[Stored data entries]
"""
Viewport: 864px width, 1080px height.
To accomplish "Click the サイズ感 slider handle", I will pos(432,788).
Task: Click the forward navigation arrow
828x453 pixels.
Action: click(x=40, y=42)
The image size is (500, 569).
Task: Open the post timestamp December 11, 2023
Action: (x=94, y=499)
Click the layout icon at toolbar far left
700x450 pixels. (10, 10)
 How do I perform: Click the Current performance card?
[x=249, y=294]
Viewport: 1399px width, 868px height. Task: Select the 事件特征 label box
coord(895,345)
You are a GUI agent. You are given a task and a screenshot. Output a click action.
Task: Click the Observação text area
"""
## Task requirements
Taking care to match every character, output all of the entries above.

## Result of this task
Viewport: 864px width, 1080px height.
To accomplish "Click the サイズ感 slider handle", I will pos(432,788).
Task: Click the forward navigation arrow
828x453 pixels.
Action: click(x=40, y=42)
The image size is (500, 569).
Task: Open the post timestamp December 11, 2023
Action: (x=94, y=499)
Click the layout icon at toolbar far left
700x450 pixels. (10, 10)
 How do I perform: Click the Current performance card?
[x=249, y=294]
Viewport: 1399px width, 868px height. Task: Select the 事件特征 label box
coord(895,345)
You are a GUI agent. You are given a task and a screenshot. Output a click action.
Task: Click the Observação text area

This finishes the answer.